§ Task objective
Please reproduce each of the entries below exactly as they appear.

§ Material to process
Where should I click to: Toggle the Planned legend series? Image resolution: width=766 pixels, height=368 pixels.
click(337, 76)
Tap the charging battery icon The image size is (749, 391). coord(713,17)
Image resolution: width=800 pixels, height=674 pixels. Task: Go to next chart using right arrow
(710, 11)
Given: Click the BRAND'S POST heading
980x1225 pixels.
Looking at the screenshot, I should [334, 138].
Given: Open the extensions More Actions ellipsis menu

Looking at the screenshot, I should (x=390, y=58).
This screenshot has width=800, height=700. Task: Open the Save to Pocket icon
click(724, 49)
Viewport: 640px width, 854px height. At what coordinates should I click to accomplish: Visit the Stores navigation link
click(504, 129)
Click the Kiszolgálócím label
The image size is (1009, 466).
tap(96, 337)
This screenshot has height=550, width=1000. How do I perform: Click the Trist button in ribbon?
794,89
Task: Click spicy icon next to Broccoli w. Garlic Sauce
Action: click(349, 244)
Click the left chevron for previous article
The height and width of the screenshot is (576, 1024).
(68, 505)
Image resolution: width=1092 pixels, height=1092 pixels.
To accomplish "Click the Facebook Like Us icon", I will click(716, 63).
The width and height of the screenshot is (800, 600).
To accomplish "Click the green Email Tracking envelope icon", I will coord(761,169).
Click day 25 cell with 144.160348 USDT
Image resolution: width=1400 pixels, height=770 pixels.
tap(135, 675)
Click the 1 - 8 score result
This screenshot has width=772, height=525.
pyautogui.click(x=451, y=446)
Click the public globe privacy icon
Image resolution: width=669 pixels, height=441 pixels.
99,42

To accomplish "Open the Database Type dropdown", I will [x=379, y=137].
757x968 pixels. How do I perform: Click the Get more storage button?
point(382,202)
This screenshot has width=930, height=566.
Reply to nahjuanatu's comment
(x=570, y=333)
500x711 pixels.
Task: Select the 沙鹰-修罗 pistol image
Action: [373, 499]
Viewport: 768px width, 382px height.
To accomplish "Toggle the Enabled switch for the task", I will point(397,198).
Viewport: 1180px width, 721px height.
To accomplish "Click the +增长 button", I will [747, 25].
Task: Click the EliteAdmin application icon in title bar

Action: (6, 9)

§ Response below
Where should I click to: Toggle the Planned legend series? Image resolution: width=766 pixels, height=368 pixels.
click(337, 76)
Tap the charging battery icon The image size is (749, 391). coord(713,17)
Image resolution: width=800 pixels, height=674 pixels. Task: Go to next chart using right arrow
(710, 11)
Given: Click the BRAND'S POST heading
980x1225 pixels.
Looking at the screenshot, I should [334, 138].
Given: Open the extensions More Actions ellipsis menu

Looking at the screenshot, I should (x=390, y=58).
This screenshot has width=800, height=700. Task: Open the Save to Pocket icon
click(724, 49)
Viewport: 640px width, 854px height. At what coordinates should I click to accomplish: Visit the Stores navigation link
click(504, 129)
Click the Kiszolgálócím label
The image size is (1009, 466).
tap(96, 337)
This screenshot has height=550, width=1000. How do I perform: Click the Trist button in ribbon?
794,89
Task: Click spicy icon next to Broccoli w. Garlic Sauce
Action: click(349, 244)
Click the left chevron for previous article
The height and width of the screenshot is (576, 1024).
(68, 505)
Image resolution: width=1092 pixels, height=1092 pixels.
To accomplish "Click the Facebook Like Us icon", I will click(716, 63).
The width and height of the screenshot is (800, 600).
To accomplish "Click the green Email Tracking envelope icon", I will coord(761,169).
Click day 25 cell with 144.160348 USDT
Image resolution: width=1400 pixels, height=770 pixels.
tap(135, 675)
Click the 1 - 8 score result
This screenshot has width=772, height=525.
pyautogui.click(x=451, y=446)
Click the public globe privacy icon
Image resolution: width=669 pixels, height=441 pixels.
99,42

To accomplish "Open the Database Type dropdown", I will [x=379, y=137].
757x968 pixels. How do I perform: Click the Get more storage button?
point(382,202)
This screenshot has width=930, height=566.
Reply to nahjuanatu's comment
(x=570, y=333)
500x711 pixels.
Task: Select the 沙鹰-修罗 pistol image
Action: [373, 499]
Viewport: 768px width, 382px height.
To accomplish "Toggle the Enabled switch for the task", I will point(397,198).
Viewport: 1180px width, 721px height.
To accomplish "Click the +增长 button", I will [747, 25].
Task: Click the EliteAdmin application icon in title bar

Action: (6, 9)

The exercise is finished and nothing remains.